BOVALINO - Inaugurata la casa natale del martire bovalinese Camillo Costanzo, missionario gesuita. Convegno con presenze qualificate e assenze istituzionali
Bovalino 2 gennaio 2007
A
cura dell'Arciconfraternita "Maria SS Immacolata" della frazione Bovalino
Superiore d'intesa con la Parrocchia "S.Caterina V.M.", è stato organizzato il
convegno "L'azione apostolica del beato Camillo Costanzo, missionario gesuita
bovalinese, martire in Giappone" (1571-1622) e successivamente, l’inaugurazione
della casa dove nacque il martire bovalinese che è ubicata proprio di fronte
alla Chiesa Matrice. Dopo l'introduzione del priore dell'Arciconfraternita
Antonio Blefari che ha informato i presenti che “l’iter burocratico di
acquisizione e restauro della casa del Beato era felicemente concluso e ciò
permetterà ai visitatori di poter accedere nei locali resi accessibili grazie
all’impegno dell’Arciconfraternita”. Il Priore è stato critico nei confronti di
quei politici che hanno “dimenticato” i beni culturali esistenti nella nostra
zona e più precisamente quelli importantissimi di Bovalino Superiore”. Giovanni
Carteri, saggista ha parlato sul tema: "Il contesto storico, sociale e religioso
nella Bovalino del Beato Camillo Costanzo" e padre Giovanni Ladiana S.J.

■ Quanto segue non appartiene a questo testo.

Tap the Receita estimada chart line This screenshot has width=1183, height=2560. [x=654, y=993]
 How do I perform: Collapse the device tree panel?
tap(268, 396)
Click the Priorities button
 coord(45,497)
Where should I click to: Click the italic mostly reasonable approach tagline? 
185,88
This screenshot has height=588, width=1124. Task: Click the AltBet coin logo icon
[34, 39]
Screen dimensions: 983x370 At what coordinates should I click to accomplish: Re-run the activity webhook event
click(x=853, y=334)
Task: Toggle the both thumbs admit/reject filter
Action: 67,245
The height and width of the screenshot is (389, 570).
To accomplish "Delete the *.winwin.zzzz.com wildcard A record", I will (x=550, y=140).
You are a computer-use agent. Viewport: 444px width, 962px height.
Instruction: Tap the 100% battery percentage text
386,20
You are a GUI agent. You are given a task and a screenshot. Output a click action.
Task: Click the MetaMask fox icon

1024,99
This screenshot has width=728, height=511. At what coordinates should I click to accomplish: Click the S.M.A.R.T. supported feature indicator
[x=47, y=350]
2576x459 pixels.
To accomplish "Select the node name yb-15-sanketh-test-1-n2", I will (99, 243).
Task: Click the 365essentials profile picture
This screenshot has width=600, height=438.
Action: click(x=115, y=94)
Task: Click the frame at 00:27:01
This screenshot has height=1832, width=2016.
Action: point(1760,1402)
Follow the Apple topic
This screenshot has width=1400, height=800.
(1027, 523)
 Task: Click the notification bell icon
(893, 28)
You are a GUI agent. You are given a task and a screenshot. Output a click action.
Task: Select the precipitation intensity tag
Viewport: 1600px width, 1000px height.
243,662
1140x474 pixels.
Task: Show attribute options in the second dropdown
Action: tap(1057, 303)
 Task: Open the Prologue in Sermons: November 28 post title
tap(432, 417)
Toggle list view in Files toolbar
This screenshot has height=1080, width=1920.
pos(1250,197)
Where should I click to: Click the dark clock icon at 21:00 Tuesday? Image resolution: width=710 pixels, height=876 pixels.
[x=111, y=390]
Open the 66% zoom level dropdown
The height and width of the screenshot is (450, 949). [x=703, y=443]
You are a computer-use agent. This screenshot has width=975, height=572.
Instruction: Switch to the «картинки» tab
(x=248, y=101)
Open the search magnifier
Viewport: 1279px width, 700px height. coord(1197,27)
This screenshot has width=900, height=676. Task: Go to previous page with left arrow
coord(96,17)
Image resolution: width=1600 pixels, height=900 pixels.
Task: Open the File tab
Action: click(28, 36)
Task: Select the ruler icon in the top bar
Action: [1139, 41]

Superiore dei Padri gesuiti di Reggio Calabria ha trattato il tema:
"Spiritualità missionaria della Compagnia di Gesù: ieri e oggi". Atteso
l’intervento di padre Stefano De Fiores, docente di Mariologia alla Pontificia
Università Gregoriana di Roma il quale ha tracciato in maniera esemplare e dotta
"La figura meravigliosa del Beato Camillo Costanzo come emerge dalle sue lettere
dal Giappone e dalla Cina". Dopo le conclusioni del Vescovo della Diocesi di
Locri-Gerace Mons. Giancarlo Brigantini, vi è stato il taglio del nastro e
l’inaugurazione ufficiale della casa del beato Camillo Costanzo. All’incontro
era presente anche il Sindaco di Bovalino Francesco Zappavigna ed il capogruppo
dell’UDEUR al Consiglio provinciale Luigi Giugno. La ristrutturazione del
piccolo ambiente iniziato nel luglio dello scorso anno, è stato ultimato da
pochi giorni. Nella casa del beato è stato ospitato anche l’archivio
dell’Arciconfraternita, la quale, con grande passione ed amore, continua a
lavorare per “conservare” i “profumi”, la cultura e gli ambienti che un tempo
rappresentavano la “potenza” e la “forza” di Bovalino.